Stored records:

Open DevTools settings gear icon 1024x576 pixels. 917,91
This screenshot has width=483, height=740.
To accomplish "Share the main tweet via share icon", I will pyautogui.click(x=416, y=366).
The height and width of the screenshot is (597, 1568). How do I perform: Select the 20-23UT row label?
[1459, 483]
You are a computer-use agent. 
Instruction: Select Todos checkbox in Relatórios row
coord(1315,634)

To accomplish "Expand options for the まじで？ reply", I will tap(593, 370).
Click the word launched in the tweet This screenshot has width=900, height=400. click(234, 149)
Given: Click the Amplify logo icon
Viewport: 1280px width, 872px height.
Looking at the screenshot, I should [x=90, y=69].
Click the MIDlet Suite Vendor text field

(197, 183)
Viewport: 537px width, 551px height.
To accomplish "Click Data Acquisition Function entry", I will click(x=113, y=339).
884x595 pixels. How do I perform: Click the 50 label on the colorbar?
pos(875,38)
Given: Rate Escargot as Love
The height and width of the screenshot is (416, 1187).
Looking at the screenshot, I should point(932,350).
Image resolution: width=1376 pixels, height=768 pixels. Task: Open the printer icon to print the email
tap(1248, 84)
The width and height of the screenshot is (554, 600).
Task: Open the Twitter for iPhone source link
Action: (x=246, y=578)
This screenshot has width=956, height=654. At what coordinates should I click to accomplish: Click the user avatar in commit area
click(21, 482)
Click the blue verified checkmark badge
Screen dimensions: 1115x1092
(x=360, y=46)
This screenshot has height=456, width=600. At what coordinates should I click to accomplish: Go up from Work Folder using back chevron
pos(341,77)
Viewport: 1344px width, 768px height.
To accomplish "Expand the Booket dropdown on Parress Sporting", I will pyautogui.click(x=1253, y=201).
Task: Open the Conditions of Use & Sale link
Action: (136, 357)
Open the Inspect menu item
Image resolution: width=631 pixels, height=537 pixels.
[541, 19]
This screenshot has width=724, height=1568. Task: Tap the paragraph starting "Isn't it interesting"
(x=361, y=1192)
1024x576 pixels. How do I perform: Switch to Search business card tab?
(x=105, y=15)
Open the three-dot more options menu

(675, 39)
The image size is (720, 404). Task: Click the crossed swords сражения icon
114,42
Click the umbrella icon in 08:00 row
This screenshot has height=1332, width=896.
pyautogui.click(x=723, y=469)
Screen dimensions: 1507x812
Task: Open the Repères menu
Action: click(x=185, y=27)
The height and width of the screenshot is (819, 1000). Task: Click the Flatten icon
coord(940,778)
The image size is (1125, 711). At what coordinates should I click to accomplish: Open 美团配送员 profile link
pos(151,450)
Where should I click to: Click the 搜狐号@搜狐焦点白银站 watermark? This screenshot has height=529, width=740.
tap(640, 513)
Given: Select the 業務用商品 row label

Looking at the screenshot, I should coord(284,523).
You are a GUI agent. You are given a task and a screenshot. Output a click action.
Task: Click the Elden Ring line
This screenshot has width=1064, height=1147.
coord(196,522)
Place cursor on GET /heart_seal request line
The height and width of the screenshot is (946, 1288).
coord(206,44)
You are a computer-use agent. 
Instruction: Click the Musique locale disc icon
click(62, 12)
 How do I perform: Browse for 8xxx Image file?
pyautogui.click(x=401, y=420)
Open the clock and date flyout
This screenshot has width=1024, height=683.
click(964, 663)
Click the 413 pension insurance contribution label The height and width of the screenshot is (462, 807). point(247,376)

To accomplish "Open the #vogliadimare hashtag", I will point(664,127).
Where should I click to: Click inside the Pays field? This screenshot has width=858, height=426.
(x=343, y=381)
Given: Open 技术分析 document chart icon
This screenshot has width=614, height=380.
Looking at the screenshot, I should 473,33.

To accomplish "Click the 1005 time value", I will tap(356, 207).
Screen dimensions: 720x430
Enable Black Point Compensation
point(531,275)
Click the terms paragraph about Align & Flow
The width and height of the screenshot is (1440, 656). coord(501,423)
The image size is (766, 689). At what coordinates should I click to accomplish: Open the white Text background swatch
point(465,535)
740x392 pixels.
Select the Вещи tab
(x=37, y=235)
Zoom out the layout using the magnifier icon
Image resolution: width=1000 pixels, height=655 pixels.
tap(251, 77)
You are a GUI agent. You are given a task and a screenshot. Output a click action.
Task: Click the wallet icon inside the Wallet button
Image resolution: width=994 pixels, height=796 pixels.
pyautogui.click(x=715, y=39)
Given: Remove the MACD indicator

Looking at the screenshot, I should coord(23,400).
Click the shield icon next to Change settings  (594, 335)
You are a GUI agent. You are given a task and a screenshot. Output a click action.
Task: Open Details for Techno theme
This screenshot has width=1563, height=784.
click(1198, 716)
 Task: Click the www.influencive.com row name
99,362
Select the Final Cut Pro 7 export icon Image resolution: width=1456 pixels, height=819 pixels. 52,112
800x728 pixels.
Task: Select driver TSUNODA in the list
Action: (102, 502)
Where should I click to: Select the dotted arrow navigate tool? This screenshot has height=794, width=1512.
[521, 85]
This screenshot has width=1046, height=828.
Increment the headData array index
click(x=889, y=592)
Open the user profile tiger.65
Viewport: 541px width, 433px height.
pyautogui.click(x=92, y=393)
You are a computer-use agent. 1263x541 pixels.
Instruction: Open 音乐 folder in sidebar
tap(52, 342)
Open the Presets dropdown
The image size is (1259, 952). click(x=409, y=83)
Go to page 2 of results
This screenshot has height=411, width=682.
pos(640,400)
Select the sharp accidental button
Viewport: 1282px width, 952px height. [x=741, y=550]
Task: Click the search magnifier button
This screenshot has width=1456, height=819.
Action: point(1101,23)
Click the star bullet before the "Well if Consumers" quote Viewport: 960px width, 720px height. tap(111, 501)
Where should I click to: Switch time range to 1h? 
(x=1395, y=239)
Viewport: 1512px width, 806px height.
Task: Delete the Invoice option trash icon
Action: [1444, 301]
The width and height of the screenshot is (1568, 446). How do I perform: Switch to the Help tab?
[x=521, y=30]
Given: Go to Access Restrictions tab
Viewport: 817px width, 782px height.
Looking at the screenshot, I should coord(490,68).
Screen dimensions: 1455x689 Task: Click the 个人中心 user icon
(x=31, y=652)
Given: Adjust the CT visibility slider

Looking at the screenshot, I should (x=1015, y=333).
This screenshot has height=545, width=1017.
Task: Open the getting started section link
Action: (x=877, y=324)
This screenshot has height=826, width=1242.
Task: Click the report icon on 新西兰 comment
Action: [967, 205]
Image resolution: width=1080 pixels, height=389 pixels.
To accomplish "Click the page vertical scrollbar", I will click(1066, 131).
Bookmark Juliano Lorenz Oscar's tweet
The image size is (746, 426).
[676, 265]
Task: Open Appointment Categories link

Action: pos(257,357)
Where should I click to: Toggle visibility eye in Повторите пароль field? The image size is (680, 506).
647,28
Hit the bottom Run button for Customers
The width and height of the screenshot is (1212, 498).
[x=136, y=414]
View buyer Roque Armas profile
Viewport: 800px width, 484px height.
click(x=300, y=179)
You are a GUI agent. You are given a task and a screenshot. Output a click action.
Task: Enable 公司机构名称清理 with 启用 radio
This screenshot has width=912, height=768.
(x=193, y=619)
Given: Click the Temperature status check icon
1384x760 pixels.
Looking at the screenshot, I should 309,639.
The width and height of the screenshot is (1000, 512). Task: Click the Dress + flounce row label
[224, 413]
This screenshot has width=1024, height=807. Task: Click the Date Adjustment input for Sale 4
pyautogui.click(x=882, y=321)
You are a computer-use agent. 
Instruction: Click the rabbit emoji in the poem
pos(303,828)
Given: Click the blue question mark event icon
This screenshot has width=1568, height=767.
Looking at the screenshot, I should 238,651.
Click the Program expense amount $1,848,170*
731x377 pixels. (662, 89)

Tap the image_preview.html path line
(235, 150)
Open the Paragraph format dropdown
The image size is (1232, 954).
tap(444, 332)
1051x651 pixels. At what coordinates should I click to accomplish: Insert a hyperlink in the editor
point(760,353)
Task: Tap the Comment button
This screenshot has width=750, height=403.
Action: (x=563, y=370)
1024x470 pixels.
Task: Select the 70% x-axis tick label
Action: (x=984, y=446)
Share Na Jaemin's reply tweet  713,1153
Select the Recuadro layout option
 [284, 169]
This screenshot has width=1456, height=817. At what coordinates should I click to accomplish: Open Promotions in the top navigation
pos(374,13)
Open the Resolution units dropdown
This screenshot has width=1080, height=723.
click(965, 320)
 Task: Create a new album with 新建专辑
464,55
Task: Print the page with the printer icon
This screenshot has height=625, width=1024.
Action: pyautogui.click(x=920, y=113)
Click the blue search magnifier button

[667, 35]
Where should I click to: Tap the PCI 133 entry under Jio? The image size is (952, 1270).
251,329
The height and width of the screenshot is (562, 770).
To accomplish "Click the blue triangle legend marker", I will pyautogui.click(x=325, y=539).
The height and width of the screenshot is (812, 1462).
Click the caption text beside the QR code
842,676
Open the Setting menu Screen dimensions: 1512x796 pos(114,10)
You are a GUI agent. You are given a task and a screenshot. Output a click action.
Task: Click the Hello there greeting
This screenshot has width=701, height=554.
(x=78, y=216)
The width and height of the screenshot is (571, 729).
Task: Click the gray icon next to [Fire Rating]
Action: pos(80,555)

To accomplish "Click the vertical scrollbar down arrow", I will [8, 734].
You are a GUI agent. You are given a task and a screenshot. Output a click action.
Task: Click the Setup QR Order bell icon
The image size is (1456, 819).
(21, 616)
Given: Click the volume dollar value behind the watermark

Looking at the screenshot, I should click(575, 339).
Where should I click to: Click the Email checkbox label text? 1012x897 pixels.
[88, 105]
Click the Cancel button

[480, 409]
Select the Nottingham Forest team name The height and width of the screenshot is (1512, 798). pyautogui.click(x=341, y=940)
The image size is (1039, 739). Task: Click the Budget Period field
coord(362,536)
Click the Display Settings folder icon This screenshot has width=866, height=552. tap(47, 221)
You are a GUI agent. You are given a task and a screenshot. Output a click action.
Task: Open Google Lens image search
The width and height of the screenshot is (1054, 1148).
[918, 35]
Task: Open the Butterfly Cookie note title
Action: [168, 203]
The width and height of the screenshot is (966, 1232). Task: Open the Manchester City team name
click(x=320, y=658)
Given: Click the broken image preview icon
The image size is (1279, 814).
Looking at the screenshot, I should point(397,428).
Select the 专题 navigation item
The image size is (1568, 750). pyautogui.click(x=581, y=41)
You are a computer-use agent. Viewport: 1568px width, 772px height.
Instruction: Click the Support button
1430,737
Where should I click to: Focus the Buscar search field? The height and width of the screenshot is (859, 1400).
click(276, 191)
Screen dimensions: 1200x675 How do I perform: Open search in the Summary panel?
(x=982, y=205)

Problem statement:
Looking at the data above, state how many of its lines contain the word "reply", and give nothing but that number.

Written solution:
2